Early Psychosis: Interventions and Clinical Detection (EPIC) Lab, Department of Psychosis Studies, Institute of Psychiatry, Psychology & Neuroscience, King's College London, London, UK.
OASIS Service, South London and Maudsley NHS Foundation Trust, London, UK.
Schizophr Bull. 2019 Apr 25;45(3):562-570. doi: 10.1093/schbul/sby070.
The benefits of indicated primary prevention among individuals at Clinical High Risk for Psychosis (CHR-P) are limited by the difficulty in detecting these individuals. To overcome this problem, a transdiagnostic, clinically based, individualized risk calculator has recently been developed and subjected to a first external validation in 2 different catchment areas of the South London and Maudsley (SLaM) NHS Trust.
Second external validation of real world, real-time electronic clinical register-based cohort study. All individuals who received a first ICD-10 index diagnosis of nonorganic and nonpsychotic mental disorder within the Camden and Islington (C&I) NHS Trust between 2009 and 2016 were included. The model previously validated included age, gender, ethnicity, age by gender, and ICD-10 index diagnosis to predict the development of any ICD-10 nonorganic psychosis. The model's performance was measured using Harrell's C-index.
This study included a total of 13702 patients with an average age of 40 (range 16-99), 52% were female, and most were of white ethnicity (64%). There were no CHR-P or child/adolescent services in the C&I Trust.

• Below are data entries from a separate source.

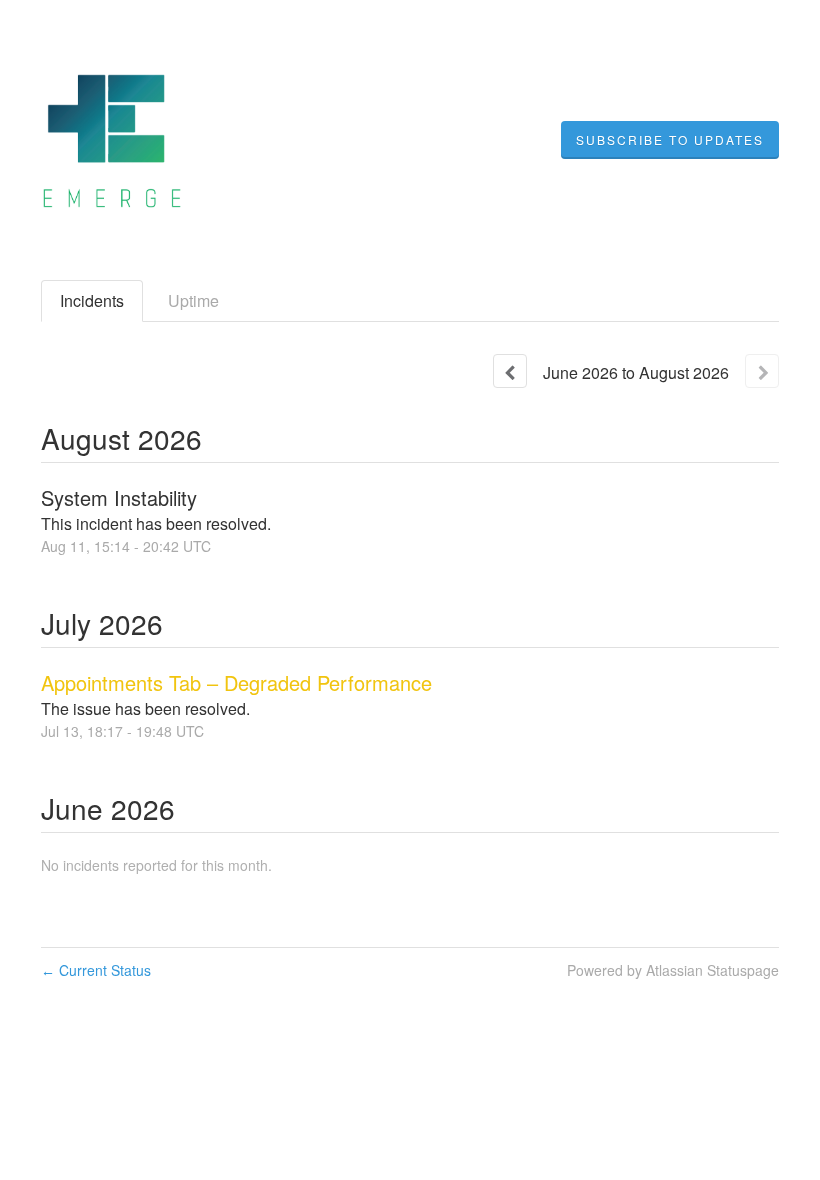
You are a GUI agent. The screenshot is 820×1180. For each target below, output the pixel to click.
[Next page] (762, 371)
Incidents (92, 300)
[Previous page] (510, 371)
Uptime (193, 300)
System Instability (119, 497)
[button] (670, 140)
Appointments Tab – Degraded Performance (236, 682)
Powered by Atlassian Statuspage (673, 970)
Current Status (96, 970)
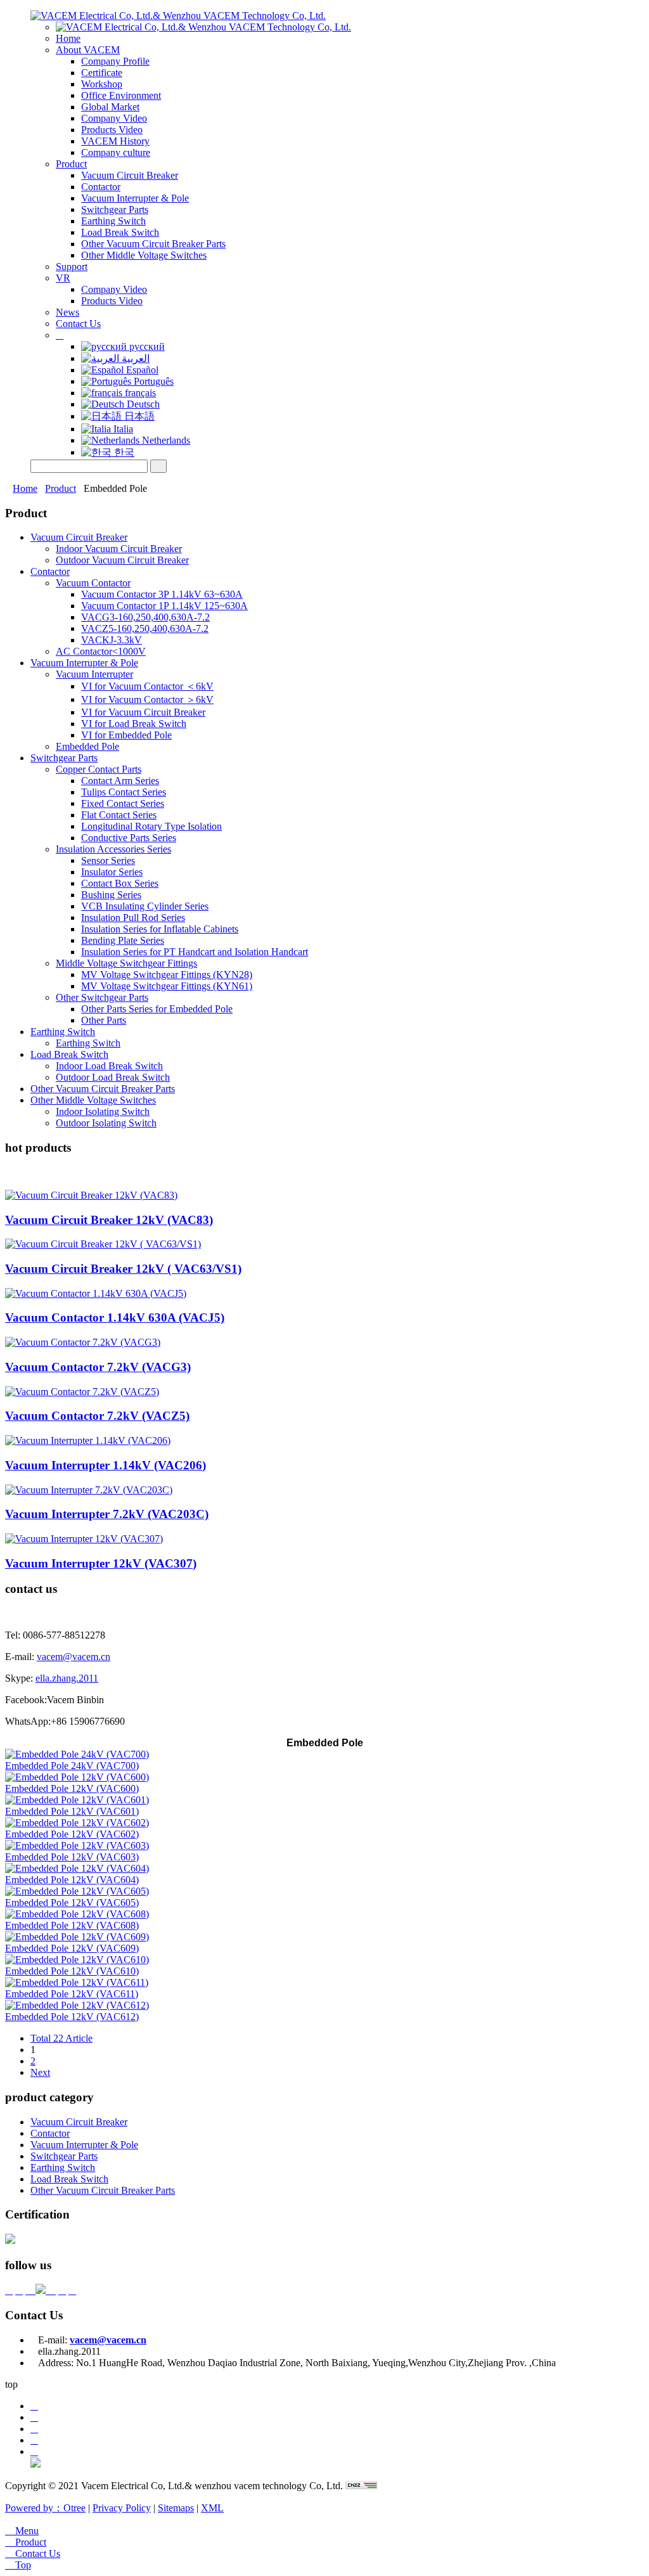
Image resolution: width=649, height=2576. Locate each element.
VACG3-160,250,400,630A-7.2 (145, 617)
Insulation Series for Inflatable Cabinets (159, 929)
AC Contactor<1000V (101, 651)
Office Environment (121, 95)
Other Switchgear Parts (102, 997)
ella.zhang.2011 (66, 1678)
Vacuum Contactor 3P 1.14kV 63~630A (162, 594)
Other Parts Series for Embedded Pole (157, 1008)
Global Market (110, 106)
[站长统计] (361, 2485)
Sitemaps (176, 2507)
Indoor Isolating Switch (103, 1111)
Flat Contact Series (119, 814)
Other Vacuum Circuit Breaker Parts (153, 243)
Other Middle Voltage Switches (144, 255)
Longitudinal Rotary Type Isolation (151, 826)
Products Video (112, 129)
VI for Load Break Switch (133, 723)
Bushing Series (111, 894)
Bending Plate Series (122, 940)
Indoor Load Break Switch (109, 1065)
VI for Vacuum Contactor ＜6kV (147, 686)
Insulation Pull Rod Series (133, 917)
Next (40, 2072)
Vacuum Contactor (93, 582)
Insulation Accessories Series (113, 849)
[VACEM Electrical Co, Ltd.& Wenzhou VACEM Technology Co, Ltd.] (178, 15)
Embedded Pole (87, 746)
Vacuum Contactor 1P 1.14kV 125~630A (164, 605)
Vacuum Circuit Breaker (129, 175)
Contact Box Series (119, 883)
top (11, 2384)
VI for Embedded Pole (126, 735)
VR (63, 278)
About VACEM (88, 49)
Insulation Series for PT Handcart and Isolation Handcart (194, 951)
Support (71, 266)
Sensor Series (108, 860)
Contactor (100, 186)
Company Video (114, 118)
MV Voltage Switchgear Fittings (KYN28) (166, 974)
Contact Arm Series (120, 780)
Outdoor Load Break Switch (113, 1077)
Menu (22, 2530)
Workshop (101, 84)
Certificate (101, 72)
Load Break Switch (120, 232)
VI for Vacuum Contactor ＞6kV (147, 699)
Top (18, 2565)
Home (68, 38)
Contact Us (78, 323)
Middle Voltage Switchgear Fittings (126, 963)
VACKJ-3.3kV (111, 639)
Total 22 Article (61, 2038)
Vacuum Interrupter (94, 674)
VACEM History (115, 141)
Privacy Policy (122, 2507)
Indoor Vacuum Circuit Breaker (119, 548)
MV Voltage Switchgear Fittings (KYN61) (166, 986)
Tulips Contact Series (123, 792)
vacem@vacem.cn (73, 1656)
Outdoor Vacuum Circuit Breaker (122, 560)
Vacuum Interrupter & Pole (135, 198)
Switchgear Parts (114, 209)
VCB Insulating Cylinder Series (145, 906)
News (67, 312)
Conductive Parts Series (128, 837)
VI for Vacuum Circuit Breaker (143, 712)
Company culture (115, 152)
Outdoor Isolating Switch (106, 1122)
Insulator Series (112, 871)
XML (212, 2507)
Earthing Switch (113, 221)
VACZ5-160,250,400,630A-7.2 (145, 628)
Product (71, 163)
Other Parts (103, 1020)
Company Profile (115, 61)
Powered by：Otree (45, 2507)
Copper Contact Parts (98, 769)
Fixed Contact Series (122, 803)
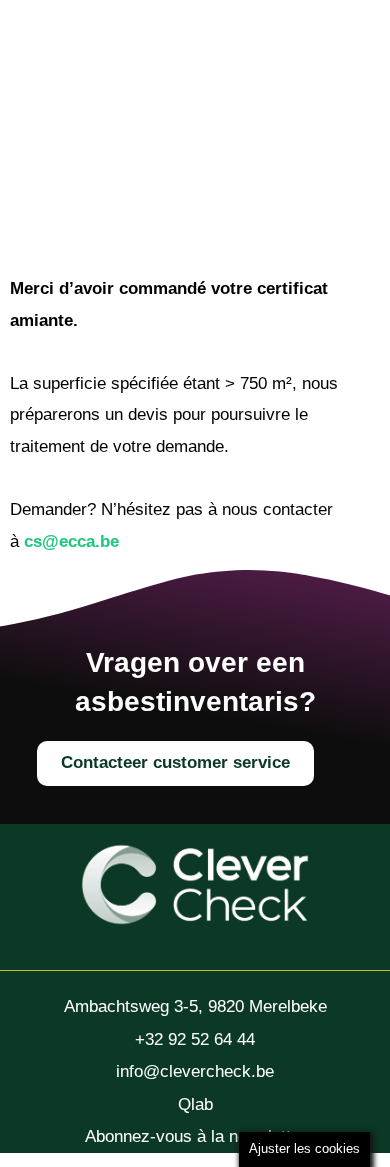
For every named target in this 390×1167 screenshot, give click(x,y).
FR (263, 119)
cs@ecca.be (71, 541)
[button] (93, 116)
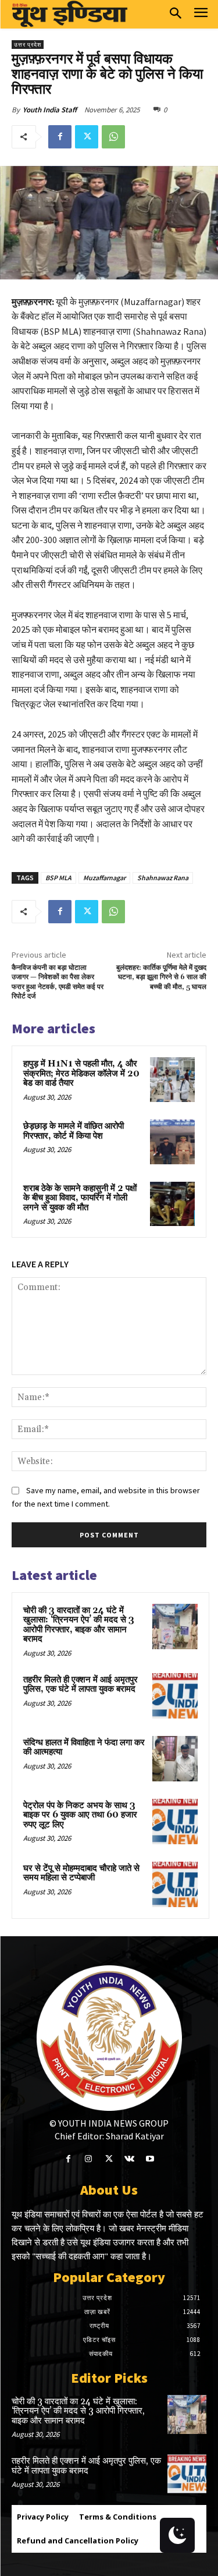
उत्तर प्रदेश (27, 44)
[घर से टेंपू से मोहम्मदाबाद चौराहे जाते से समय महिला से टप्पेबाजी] (175, 1884)
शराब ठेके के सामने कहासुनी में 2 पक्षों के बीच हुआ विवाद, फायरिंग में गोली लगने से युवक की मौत (80, 1198)
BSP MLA (58, 877)
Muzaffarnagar (104, 877)
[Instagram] (88, 2159)
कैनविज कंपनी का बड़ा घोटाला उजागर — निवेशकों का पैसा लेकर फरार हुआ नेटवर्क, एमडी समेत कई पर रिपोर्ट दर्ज (57, 982)
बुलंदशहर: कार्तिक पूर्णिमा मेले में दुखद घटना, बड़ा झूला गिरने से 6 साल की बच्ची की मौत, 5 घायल (161, 977)
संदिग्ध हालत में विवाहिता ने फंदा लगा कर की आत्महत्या (84, 1747)
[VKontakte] (129, 2159)
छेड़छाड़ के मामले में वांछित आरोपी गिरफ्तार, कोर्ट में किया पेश (73, 1131)
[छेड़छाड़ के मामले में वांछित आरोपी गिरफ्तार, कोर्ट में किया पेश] (172, 1141)
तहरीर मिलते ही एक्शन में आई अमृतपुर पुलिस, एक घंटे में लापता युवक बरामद (80, 1684)
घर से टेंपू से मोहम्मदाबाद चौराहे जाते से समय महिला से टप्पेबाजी (81, 1873)
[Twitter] (86, 136)
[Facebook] (60, 136)
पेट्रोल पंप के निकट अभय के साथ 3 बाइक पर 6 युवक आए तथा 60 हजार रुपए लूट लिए (80, 1815)
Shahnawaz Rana (162, 877)
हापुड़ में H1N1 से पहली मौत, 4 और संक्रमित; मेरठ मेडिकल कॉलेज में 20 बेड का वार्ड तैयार (81, 1073)
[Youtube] (149, 2159)
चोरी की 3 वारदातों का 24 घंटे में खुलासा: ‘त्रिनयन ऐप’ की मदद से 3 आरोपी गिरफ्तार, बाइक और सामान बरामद (78, 1625)
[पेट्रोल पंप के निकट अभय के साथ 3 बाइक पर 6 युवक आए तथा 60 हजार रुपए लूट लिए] (175, 1821)
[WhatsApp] (113, 136)
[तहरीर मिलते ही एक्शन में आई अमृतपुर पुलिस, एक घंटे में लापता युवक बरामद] (175, 1695)
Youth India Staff (50, 110)
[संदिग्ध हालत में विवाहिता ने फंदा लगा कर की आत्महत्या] (175, 1758)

The C&I and SLaM Trust samples also differed significantly in terms of age, gender, ethnicity, and distribution of index diagnosis. Despite these significant differences, the original model retained an acceptable predictive performance (Harrell's C of 0.73), which is comparable to that of CHR-P tools currently recommended for clinical use.
This risk calculator may pragmatically support an improved transdiagnostic detection of at-risk individuals and psychosis prediction even in NHS Trusts in the United Kingdom where CHR-P services are not provided.
在有临床精神病高危风险的个体(CHR-P)中进行有针对性的一级预防的益处受到难以发现这些个体的限制。为了克服这个问题,最近开发了一种跨诊断、基于临床的个体化风险计算器,并在南伦敦和莫兹利(SLaM)国民保健系统信托的两个不同的集水区进行了首次外部验证。
在卡姆登和伊斯灵顿(C&I)国民保健系统信托的真实世界、实时电子临床登记册为基础的队列研究中进行了第二次外部验证。在 2009 年至 2016 年间,所有在 C&I 国民保健系统信托内接受首次 ICD-10 非器质性和非精神病性精神障碍索引诊断的个体都包括在内。之前验证的模型包括年龄、性别、种族、年龄与性别、以及 ICD-10 索引诊断,以预测任何 ICD-10 非器质性精神病的发展。该模型的性能通过哈雷尔的 C 指数来衡量。
本研究共纳入 13702 例患者,平均年龄为 40 岁(范围 16-99 岁),52%为女性,大多数为白种人(64%)。C&I 信托中没有 CHR-P 或儿童/青少年服务。C&I 和 SLaM 信托样本在年龄、性别、种族和索引诊断分布方面也存在显著差异。尽管存在这些显著差异,原始模型仍保持了可接受的预测性能(哈雷尔的 C 指数为 0.73),这与目前推荐用于临床使用的 CHR-P 工具相当。
即使在英国没有提供 CHR-P 服务的国民保健系统信托中,该风险计算器也可能有助于更具诊断性地发现高危个体,并预测精神病。